The company’s unique model allows users to share their purchases and gift meal credits to friends with each order. The cross between a food app and a social media platform is perfectly suited to the insular and social world of college campuses. But Snackpass sees a place for itself out in the “real world”—major to mid-sized cities—as well.

“When we started it was college-based, so we wanted to try to get just the college,” said Ben Rubenstein, head of operations, business development and expansion for Snackpass. The company’s goal is to partner with every restaurant within a 1- to 2-mile radius of a campus, with a special emphasis on high-frequency items like coffee, bagels and boba. Now it’s working on expanding into cities where lots of college grads tend to end up, including New York City this summer.

“I think there’s a lot of opportunities to follow the graduates,” he said. “We’re just starting to unlock the post-grad user.”

By all accounts, San Francisco-based Snackpass has been extremely successful in the college environment. Now available on 13 campuses, it has “hundreds of thousands” of users and a retention rate of around 70%.

“It’s people’s favorite social media platform,” Rubenstein said.

That large and engaged user base is a big plus for restaurants. 

Taco & Co. opened in Berkeley, Calif., in September, about a block from the University of California’s campus. As the taco joint’s owners got the lay of the land, they started noticing that all the restaurants around them had a blue Snackpass sticker in the window.

“The way they framed it was, ‘You have to get it. That’s what we all are using,’” said co-owner Israel Castro.

Taco & Co. started using Snackpass in October and quickly began gaining momentum through the app. Through April, Snackpass was accounting for about 60% of its sales and between 150 and 170 orders a day, Castro said.

The app’s gifting feature, which allows users to share credits even with people not on the app, has helped generate a steady stream of new customers as well. It also has a built-in loyalty program that rewards customers with a free menu item after a certain number of orders—in Taco & Co.'s case, customers can cash in 12 credits for its signature Berkeley Birria Taco.

Taco & Co. also uses DoorDash, Postmates and Uber Eats. But Snackpass “is our absolute favorite,” Castro said. During busy periods, the restaurant might turn the other providers off, but Snackpass is always on. 

About 80% of Taco & Co.’s Snackpass orders are for pickup, which is Snackpass’ main area of focus. The company takes a 10% cut of each order, regardless of whether it’s for pickup or delivery.

Snackpass app

Image courtesy of Snackpass

Like its larger third-party ordering counterparts, Snackpass has begun to look more like an all-around restaurant tech platform since the pandemic began. It now offers custom websites, QR codes and kiosks for on-site ordering, as well as a suite of marketing tools. Snackpass can use those various data streams to fuel marketing campaigns for restaurants aimed at attracting new customers or getting existing ones to order more.
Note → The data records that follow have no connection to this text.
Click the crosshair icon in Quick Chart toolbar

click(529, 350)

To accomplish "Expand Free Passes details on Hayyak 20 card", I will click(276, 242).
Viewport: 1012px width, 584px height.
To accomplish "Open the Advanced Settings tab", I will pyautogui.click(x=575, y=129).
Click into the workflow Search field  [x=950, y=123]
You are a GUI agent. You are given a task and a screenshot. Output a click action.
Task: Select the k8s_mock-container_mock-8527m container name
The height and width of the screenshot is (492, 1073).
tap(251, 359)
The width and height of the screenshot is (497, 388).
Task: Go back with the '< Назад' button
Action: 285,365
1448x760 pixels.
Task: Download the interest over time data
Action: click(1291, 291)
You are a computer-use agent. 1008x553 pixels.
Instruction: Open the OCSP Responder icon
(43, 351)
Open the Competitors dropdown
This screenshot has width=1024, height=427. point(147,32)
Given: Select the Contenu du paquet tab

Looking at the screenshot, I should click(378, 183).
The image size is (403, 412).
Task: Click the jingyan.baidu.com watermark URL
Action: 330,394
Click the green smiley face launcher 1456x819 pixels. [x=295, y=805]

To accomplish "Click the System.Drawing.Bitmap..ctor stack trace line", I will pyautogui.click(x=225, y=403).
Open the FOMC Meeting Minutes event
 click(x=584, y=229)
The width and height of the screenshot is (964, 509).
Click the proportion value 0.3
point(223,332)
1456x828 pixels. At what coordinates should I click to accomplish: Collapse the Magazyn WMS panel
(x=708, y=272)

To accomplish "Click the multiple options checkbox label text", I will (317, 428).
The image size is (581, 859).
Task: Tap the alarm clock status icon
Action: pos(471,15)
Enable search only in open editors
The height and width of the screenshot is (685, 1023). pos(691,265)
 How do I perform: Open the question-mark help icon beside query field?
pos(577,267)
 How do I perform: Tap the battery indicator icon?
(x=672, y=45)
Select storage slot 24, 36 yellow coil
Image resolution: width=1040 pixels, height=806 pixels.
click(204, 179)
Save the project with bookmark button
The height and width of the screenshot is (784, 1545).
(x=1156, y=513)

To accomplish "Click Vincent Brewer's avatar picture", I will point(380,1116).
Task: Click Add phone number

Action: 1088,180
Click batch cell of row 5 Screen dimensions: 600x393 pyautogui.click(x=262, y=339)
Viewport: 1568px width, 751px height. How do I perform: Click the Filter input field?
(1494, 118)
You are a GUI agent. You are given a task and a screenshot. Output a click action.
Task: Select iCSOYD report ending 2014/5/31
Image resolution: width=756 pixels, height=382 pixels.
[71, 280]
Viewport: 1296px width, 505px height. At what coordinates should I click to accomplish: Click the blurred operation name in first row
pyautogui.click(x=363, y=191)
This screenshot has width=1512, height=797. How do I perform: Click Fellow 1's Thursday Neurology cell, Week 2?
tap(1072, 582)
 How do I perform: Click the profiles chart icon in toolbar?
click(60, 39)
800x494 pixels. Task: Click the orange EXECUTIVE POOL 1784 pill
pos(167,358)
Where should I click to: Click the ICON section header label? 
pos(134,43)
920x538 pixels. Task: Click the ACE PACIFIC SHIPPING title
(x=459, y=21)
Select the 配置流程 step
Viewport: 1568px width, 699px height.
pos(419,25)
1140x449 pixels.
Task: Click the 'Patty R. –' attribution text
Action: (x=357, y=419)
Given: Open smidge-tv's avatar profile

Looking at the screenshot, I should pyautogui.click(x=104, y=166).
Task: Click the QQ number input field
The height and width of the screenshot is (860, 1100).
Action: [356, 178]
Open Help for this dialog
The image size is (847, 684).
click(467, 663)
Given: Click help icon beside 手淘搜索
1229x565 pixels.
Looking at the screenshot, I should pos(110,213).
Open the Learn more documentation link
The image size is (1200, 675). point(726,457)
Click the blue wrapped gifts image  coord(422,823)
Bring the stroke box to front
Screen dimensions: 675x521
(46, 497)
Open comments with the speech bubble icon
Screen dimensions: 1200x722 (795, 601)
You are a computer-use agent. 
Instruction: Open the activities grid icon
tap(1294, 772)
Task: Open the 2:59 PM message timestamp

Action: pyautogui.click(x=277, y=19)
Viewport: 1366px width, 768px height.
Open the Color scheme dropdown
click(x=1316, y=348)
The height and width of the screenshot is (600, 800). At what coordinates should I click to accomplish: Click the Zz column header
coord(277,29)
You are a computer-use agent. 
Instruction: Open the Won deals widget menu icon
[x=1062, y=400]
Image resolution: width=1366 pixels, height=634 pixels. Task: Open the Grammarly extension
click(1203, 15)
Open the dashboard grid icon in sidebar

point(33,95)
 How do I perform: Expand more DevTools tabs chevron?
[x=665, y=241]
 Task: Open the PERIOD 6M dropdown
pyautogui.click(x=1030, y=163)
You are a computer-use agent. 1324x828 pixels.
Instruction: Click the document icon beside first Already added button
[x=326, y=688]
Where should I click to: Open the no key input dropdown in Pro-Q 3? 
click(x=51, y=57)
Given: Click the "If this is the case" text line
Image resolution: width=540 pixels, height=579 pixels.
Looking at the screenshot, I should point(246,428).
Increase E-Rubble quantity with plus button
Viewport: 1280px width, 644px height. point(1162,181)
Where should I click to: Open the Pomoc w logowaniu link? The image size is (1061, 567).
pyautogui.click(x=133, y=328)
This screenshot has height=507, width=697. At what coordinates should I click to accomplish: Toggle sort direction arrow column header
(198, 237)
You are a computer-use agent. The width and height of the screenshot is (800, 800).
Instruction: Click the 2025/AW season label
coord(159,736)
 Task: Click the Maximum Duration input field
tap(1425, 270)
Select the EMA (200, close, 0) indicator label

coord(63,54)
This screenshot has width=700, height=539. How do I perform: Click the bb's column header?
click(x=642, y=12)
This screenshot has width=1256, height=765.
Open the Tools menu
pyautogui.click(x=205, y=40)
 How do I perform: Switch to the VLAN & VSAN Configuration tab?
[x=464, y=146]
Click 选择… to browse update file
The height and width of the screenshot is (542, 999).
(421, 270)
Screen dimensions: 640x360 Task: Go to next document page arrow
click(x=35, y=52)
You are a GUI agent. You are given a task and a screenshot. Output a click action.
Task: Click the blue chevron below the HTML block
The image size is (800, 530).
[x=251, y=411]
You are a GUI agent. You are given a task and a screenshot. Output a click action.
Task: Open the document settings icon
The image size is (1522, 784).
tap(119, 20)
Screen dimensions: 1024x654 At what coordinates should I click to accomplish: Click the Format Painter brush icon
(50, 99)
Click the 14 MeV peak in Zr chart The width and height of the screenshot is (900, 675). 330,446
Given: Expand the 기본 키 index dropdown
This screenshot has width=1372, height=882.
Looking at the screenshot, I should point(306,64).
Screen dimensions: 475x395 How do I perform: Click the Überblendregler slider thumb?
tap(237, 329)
“If we really want to support these restaurants and act more as [a] marketing partner … being able to funnel all order channels through Snackpass is the biggest way we can support,” Rubenstein said. 

The Snackpass kiosk has had a more practical impact at Taco & Co, too. It recently installed one outside to ease the order-taking burden for its workers, many of whom don’t speak English, Castro said. Walk-in customers just enter their name and phone number and get a text when their food is ready.

“Especially since we don’t have a megaphone, people just know to come pick up their orders,” he said. “Sometimes too soon.”